Piranesi | Susanna Clarke

What a feast. What a labyrinthine, what-am-I-reading-here bamboozling baffling treat. I can give no higher praise than to say as soon as I finished it I wanted to read it again. First time for being guided through the maze; second time to savour the author’s world-building skills and narrative artistry in creating such a bizarre immersive epic in such a slim volume.   

I didn’t enjoy ‘Jonathan Strange and Mr Norrell’. A FOMO read, but not my thing. So I wasn’t desperate to read this long-awaited work, but being a great deal shorter than its predecessor, and receiving rave reviews from people whose tastes I tend to share I thought I’d give it a go. Another book where I can I say I’m so glad I did.

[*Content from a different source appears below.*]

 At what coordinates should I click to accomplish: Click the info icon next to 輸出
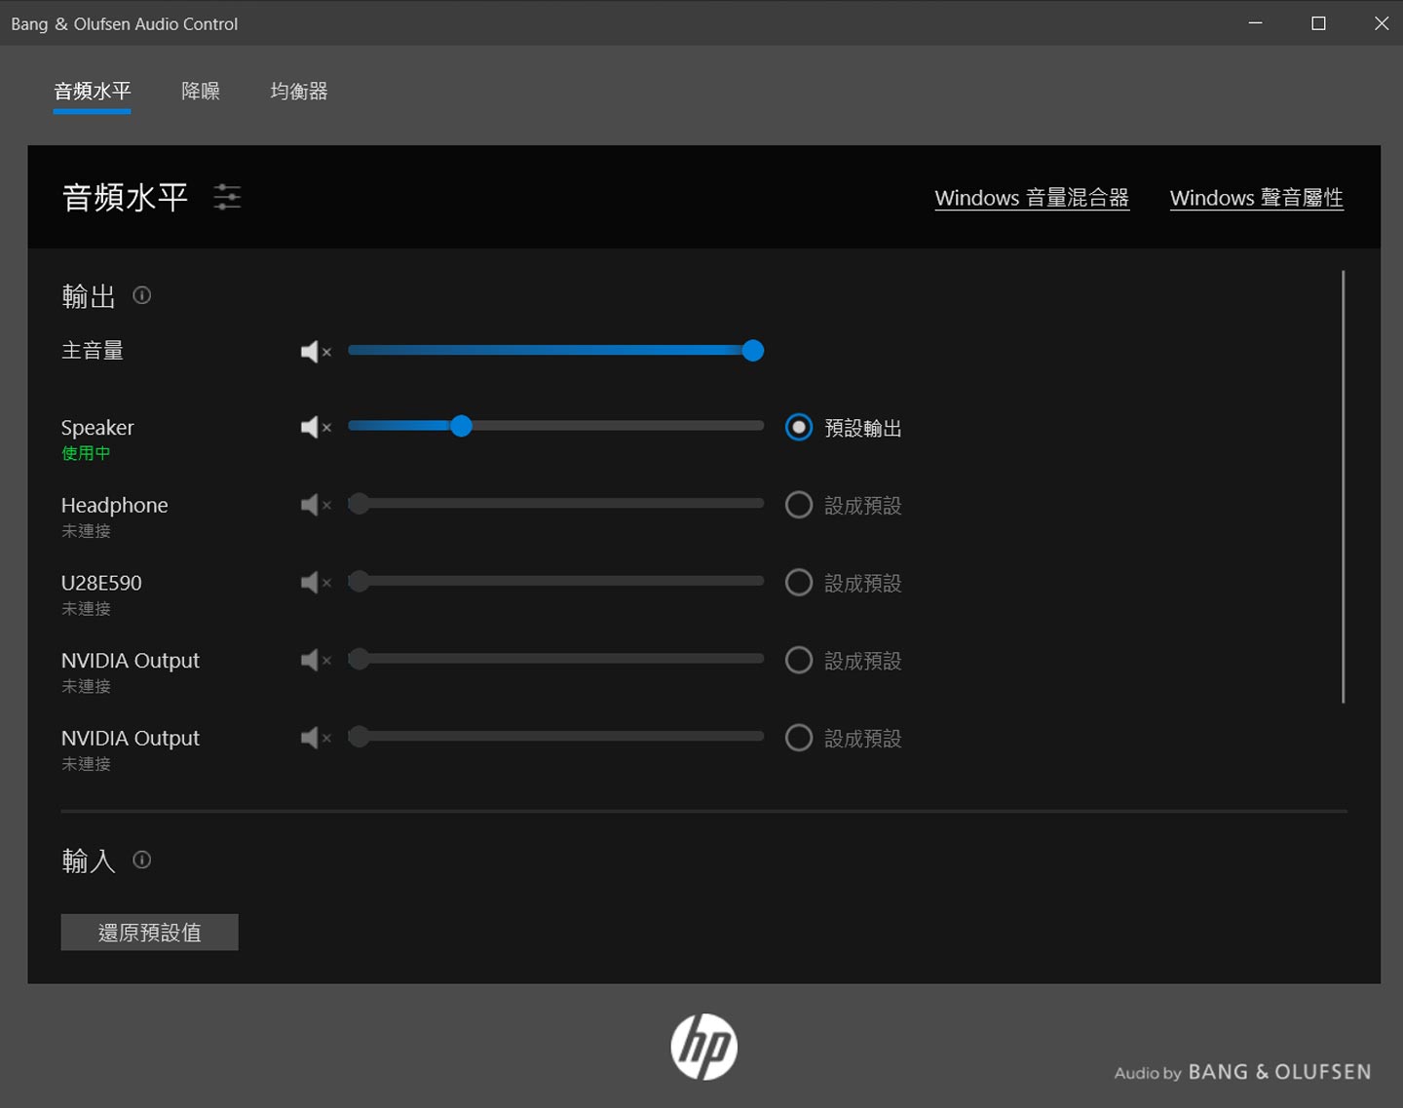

It reminded me a lot of ‘Walking on glass’ by Iain Banks, which I loved, an otherworldly parallel universe gradually enmeshing with ‘real life’, told through puzzles within puzzles, mysterious messages and signs, all narrators unreliable so you don’t know what or who to believe, but with an added dash of occultism. I don’t want to say much about it as it’s a book best approached with no preconceptions, and more enjoyable if you don’t know where it’s leading you. Enter with an open mind. Greet the birds and the dead. Read the signs and symbols.